__Exercise goal__.
Everything from the line holding "Tags (485, 203)" to the end of the data must be reproduced exactly; include both boundary lines and nothing else.
☆ ☆ ☆ ☆ ☆ ☆ ☆
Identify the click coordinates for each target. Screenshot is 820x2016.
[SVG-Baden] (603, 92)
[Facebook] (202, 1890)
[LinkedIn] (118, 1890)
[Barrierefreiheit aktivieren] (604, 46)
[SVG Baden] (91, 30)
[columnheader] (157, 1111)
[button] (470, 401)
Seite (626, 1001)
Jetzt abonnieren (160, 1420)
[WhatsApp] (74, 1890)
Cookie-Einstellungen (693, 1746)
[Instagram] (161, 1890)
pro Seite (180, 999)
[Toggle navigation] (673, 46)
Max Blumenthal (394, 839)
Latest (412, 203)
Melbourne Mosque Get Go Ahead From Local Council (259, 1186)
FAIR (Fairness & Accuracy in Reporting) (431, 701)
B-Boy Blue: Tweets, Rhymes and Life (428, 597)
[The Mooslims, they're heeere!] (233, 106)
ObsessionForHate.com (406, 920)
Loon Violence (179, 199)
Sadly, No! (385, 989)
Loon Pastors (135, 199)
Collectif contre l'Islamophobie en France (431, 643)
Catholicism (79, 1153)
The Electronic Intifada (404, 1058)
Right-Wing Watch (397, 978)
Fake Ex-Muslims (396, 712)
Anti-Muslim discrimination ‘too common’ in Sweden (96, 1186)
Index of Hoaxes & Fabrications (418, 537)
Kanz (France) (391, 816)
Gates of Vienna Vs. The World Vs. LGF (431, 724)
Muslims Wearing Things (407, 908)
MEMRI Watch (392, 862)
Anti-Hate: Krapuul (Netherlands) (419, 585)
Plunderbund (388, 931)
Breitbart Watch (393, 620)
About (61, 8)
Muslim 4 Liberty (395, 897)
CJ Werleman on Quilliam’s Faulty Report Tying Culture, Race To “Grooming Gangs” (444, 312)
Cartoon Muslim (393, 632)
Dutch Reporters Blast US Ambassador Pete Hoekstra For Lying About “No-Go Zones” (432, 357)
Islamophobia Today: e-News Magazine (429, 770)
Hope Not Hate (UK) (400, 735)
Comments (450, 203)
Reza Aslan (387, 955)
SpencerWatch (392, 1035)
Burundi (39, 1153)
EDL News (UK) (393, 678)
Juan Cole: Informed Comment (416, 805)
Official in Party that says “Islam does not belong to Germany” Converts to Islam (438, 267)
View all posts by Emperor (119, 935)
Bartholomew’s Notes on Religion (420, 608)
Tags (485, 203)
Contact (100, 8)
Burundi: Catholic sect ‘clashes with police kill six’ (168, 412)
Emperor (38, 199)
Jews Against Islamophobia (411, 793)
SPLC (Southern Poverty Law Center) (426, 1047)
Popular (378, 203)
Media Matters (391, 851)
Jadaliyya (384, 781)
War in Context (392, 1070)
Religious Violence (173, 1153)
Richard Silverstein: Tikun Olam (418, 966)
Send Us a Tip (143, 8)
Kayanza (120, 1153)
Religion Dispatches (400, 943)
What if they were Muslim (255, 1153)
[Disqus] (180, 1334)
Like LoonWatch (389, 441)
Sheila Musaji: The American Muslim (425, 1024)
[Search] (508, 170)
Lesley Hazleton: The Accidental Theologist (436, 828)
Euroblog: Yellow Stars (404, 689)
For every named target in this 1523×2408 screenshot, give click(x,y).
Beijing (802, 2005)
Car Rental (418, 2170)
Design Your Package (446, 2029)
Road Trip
☆ ☆ ☆ ☆ ☆ ☆ ☆
__Solution below__.
Tags (485, 203)
Contact (100, 8)
Burundi: Catholic sect ‘clashes with police kill six’ (168, 412)
Emperor (38, 199)
Jews Against Islamophobia (411, 793)
SPLC (Southern Poverty Law Center) (426, 1047)
Popular (378, 203)
Media Matters (391, 851)
Jadaliyya (384, 781)
War in Context (392, 1070)
Religious Violence (173, 1153)
Richard Silverstein: Tikun Olam (418, 966)
Send Us a Tip (143, 8)
Kayanza (120, 1153)
Religion Dispatches (400, 943)
What if they were Muslim (255, 1153)
[Disqus] (180, 1334)
Like LoonWatch (389, 441)
Sheila Musaji: The American Muslim (425, 1024)
[Search] (508, 170)
Lesley Hazleton: The Accidental Theologist (436, 828)
Euroblog: Yellow Stars (404, 689)
For every named target in this 1523×2408 screenshot, give click(x,y).
Beijing (802, 2005)
Car Rental (418, 2170)
Design Your Package (446, 2029)
Road Trip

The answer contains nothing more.